Site hosted by Angelfire.com: Build your free website today!

Weird Story

I once knew a man who put his foot in the wrong place, but I guess that
that is alright, because there is no sight of banana peels anyway.
We were asked to come up with a book to read for an hour and ten
minutes. I chose the book about the astronaut who spins in circles
every time a banana peel enters his mind. Derek Cox chose the book about
the books coming to life and entering a painted picture world, where
they had to fight a gingerbread man with a G. Josh Oaks likes Christmas
ornaments. He chose the book where a little boy shook a string that
was attached to Christmas ornaments. When the string was shaken, the
Christmas ornaments would shake as well. This may have caused a problem
if a set of headphones was put in someone's mouth, and then chewed up
like a rocket. I've been asked if there could be legal communication
between people who are sixteen thousand miles away from each other. I
tell you it is possible, but I'm not going to talk about lighthouses
with cases of bad dots. Once upon a time there was a family. There was
a father, a son and a daughter. Actually there was also a mother, and
another daughter, but they are not in this story. The son and daughter
both wanted to see a PG13 movie, but they both knew there was only one
yellow dot in the house. Whoever sat on the yellow dot never saw any
bad content to a movie. None of them wanted to sit on it, so the older
brother got to go without, but the daughter complained about it.

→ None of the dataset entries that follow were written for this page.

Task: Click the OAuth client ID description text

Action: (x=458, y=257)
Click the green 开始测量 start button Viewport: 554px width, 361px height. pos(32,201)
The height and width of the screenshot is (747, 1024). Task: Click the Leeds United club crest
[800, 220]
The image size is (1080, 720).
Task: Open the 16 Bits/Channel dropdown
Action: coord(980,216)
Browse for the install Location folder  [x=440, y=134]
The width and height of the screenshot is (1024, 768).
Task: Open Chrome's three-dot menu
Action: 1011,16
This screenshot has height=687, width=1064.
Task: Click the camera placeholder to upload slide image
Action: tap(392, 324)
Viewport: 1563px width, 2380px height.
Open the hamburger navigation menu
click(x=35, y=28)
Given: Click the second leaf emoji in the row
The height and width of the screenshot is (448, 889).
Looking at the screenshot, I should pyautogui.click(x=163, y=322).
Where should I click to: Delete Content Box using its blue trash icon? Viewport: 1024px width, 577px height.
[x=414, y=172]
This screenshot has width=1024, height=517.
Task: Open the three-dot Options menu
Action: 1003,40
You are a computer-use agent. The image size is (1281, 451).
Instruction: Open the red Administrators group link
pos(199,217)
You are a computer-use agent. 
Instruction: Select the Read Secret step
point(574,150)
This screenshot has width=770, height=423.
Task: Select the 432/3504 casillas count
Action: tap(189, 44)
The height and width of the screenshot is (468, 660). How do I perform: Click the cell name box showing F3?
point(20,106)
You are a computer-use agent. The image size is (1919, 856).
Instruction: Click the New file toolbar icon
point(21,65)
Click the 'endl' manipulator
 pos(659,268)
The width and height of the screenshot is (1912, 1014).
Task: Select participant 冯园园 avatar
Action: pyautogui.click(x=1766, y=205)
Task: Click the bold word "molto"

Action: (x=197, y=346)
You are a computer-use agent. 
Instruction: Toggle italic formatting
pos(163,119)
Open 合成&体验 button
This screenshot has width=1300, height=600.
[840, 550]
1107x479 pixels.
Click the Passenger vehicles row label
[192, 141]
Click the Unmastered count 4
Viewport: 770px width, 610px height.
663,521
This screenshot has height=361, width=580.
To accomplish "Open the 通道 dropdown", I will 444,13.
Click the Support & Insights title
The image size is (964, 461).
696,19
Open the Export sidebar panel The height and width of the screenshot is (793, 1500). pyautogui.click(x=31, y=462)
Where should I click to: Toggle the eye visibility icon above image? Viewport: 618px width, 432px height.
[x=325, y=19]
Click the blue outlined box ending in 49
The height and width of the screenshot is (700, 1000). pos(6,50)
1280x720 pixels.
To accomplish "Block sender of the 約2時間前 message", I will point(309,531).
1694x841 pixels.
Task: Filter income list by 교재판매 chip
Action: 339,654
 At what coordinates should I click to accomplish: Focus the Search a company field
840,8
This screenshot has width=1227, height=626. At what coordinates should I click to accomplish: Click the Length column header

The End. I guess the only good moral to a story like this is to
be grateful for anything as weird as a yellow dot. If someone came up
to you and asked you for a dollar to go to salt lake, wouldn't you want
to tell them to go away? I know I would, and that is why Jerry Seinfeld
got mad when Kramer made a joke about cherries. Forrest Gump held the
hand of an escape prisoner. Shaquille O'Neal had a head thing that made
his head bob upside his head for a week. He looked really weird and
mental. Ronald McDonald frowned at apples, because he got mad when
a kid named Brandon was thirsty. There was this guy who thought leaping
like a frog would make this one girl be nicer to him, because she was
kind of rude to him. People go into office max thinking of a dark haired
guy running laps in class. When people watch the wizard of oz, they cry
like a grandma, and say, You can have whatever you want honey. The man
Minority Report looked like a grandmother's memory. We wakeboard, we sit
by electricity boxes, we stare weird, we walk, we part, we go, we shop,
we run, we do weird things with weird people. I guess since Josh Oaks
made the call, this is where we part.